US senators introduced a bill to reform immigration laws for high-skilled workers, including increasing the H-1B visa cap to 115,000 from 65,000.

Dubbed the Immigration Innovation, or “I-Squared” Act of 2015, the bill focuses on the quantity of employment-based nonimmigrant visas (H-1B visas), allowing for their growth depending on the demands of the economy while making reforms to protect workers; increased access to green cards for high-skilled workers by expanding the exemptions and eliminating the annual per-country limits for employment-based green cards; and reforming the fees on H-1B and green cards so those fees can be used to promote American worker retraining and education.

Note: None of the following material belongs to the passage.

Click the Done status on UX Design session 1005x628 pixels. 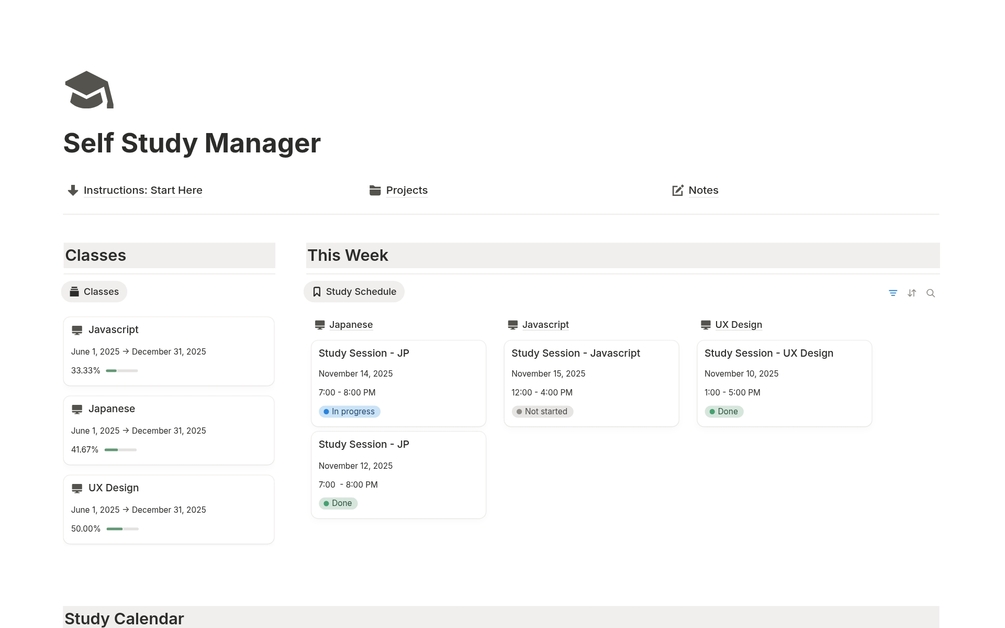(x=724, y=411)
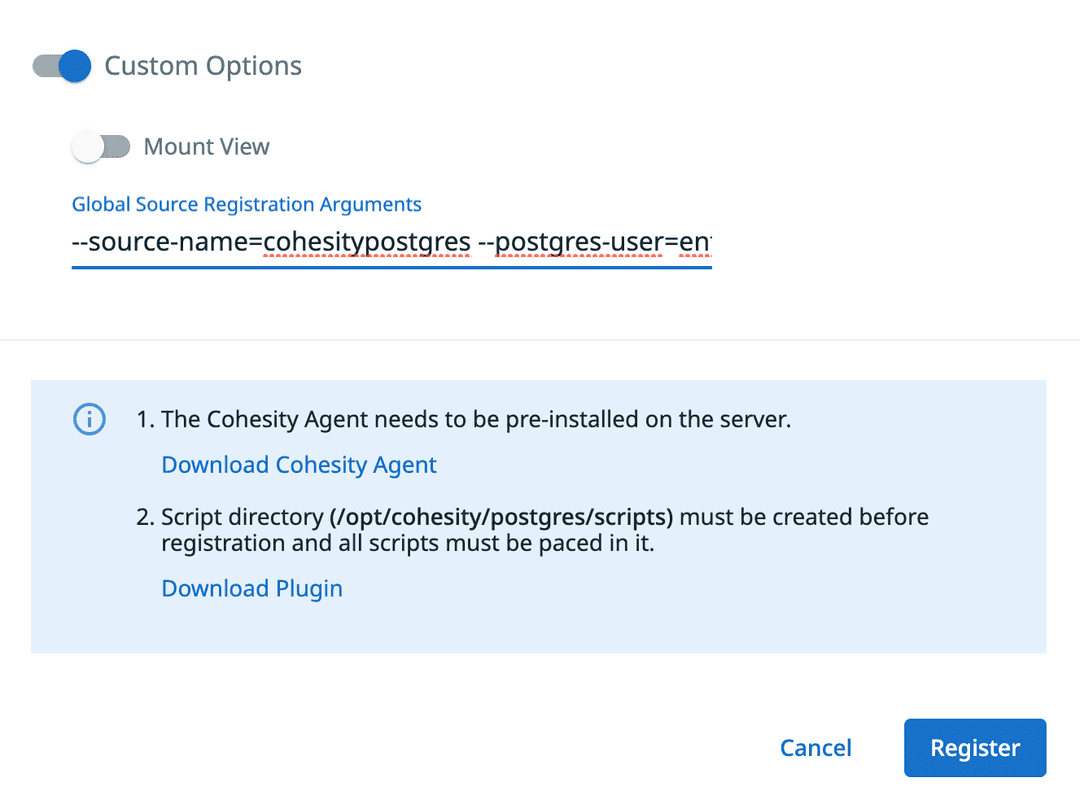Viewport: 1080px width, 804px height.
Task: Disable the Custom Options toggle
Action: coord(60,66)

US Senators Orrin Hatch (R-Utah), Amy Klobuchar (D-Minn.), Marco Rubio (R-Fla.), Chris Coons (D-Del.), Jeff Flake (R-Ariz.), and Richard Blumenthal (D-Conn.) introduced the bill.

“This bill is a common-sense approach to ensuring that those who have come here to be educated in high-tech fields have the ability to stay here with their families and contribute to the economy and our society,” Hatch said. “I’m calling on everyone — from the president and both sides of the aisle in Congress to the tech and business industries — to get behind this bill and use it as a launching for more progress on immigration reform. We have to find ways to make progress and solve some of the real problems facing our nation. The I-Squared Act is one of those ways and I want to work with everyone to get it done.”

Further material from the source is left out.